Well played, Field Street Forum. Well played.
Anti-SEC smack laid down by, of all people, a Virginia Tech blogger.
Ian Boyd has another informative post up, this one about how defenses are shifting away from traditional 4-3 and 3-4 sets into a variety of sets allowing them to better face up against spread attacks, get their best athletes on the field, or both.
For example, this one should sound familiar to us:
The 2-4-5 is ultimately a defense of specialization as the main pass-rushers are going to be the two stand-up edge rushers. The defense deploys them on the edge because that’s the easiest way to utilize a pure pass-rusher and they aren’t asked to do a great deal other than control the edge and provide pressure. The defensive tackles will tend to specialize in clogging up the interior and helping collapse the pocket while the linebackers are running free as support players.

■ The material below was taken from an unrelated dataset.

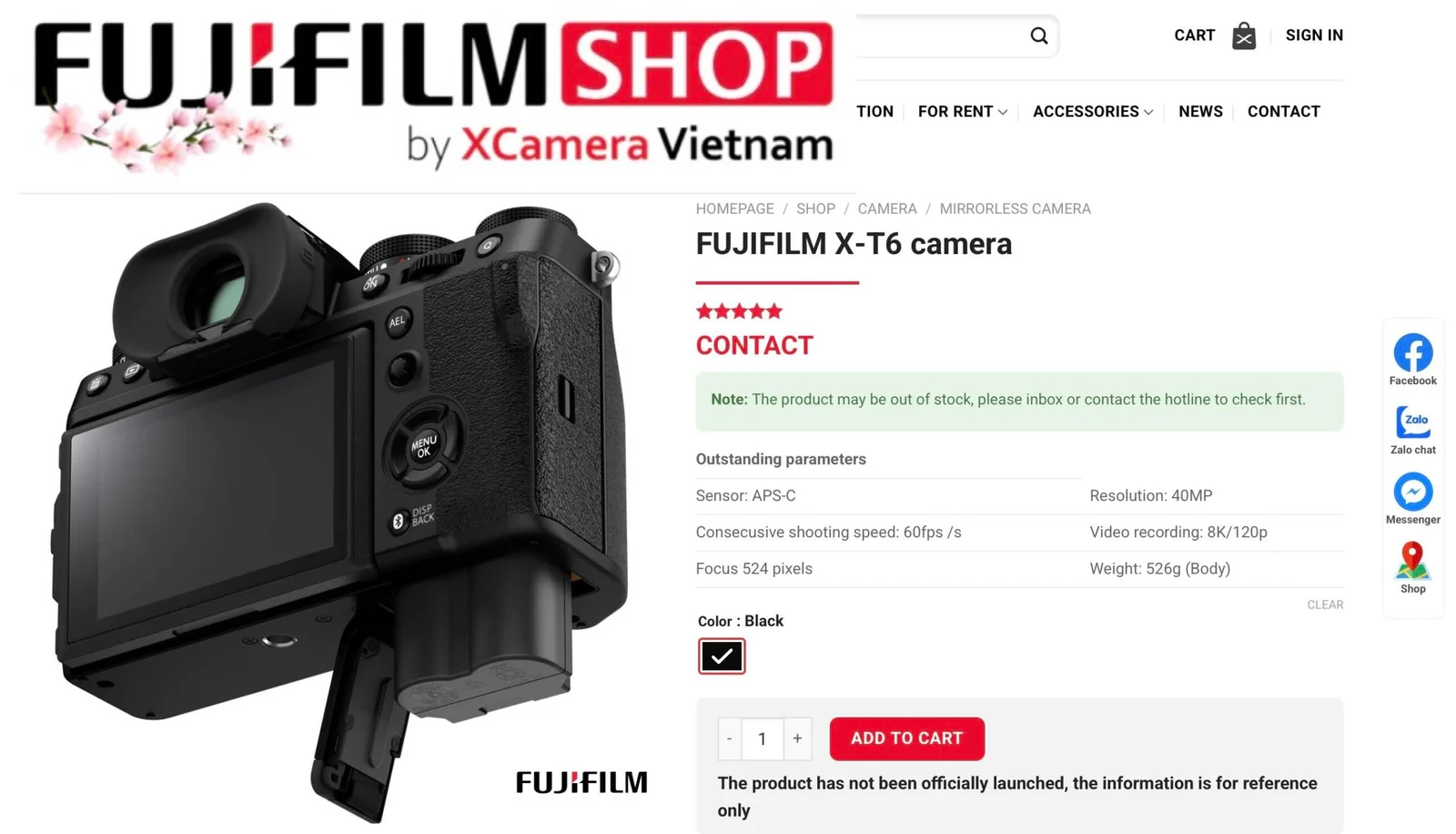
Task: Start a Zalo chat
Action: pos(1412,422)
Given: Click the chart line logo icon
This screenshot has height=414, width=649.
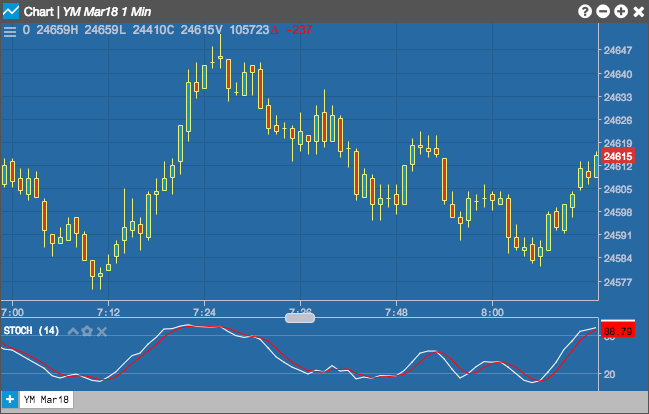Looking at the screenshot, I should [10, 11].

Without access to the kind of elite pass-rushers that can attack the edge and overcome an offense’s best efforts at pass protection, the 2-4-5 is not a superior nickel package. It can also struggle against the run if defensive tackles aren’t sturdy or the linebackers are deficient. However, it is the simplest and best way to allow big, fast, and powerful athletes to impact the game and attack the quarterback.
Having access to elite pass-rushers isn’t going to be something Jeremy Pruitt worries about this season. Struggling against the run? Well, we’ll just to wait and see.
Derek Dooley, good on teaching personal hygiene, not so good on recruiting and developing talent.
I watched this Bulldog Illustrated interview with Mark Richt…
… out of interest about what changes are being made on offense (no surprise with regard to nomenclature, as it makes too much sense for the mountain – a forty-year old system that traces its roots back to Bobby Bowden – not to come to Mohammed, i.e., the guys who will be calling the plays this season), but the most interesting part comes at the clip’s end, starting at about the 2:25 point, when Richt talks about the search he underwent for Bobo’s successor.
“With so many people going to the spread, it’s hard to find a guy that truly wants to do it the way we want to do it…”
And that meant there was a bigger pool of candidates for Richt to sift through at the NFL level than in college.
I’m a fan of contrarian thinking as an offensive philosophy. There are clear advantages to being able to run a power, pro-style offense in a world where college defenses gear up more and more to deal with the spread. But in light of my earlier post today, you have to wonder if there’s a limit to going against the grain. You’ve got fewer kids coming out of high school who can step right into a pro-style scheme in college. And now you’ve got fewer college offenses running pro-style attacks. Georgia’s already doing its best to deal with that. What happens if the paradigm shift at the NFL level I hypothesized about in my last post actually comes into play?
Obviously, I’m not predicting that. But Richt has to stay nimble with what he’s doing on offense, because a lot of the surroundings have changed – and keep changing – on him. And that’s not just a matter of terminology.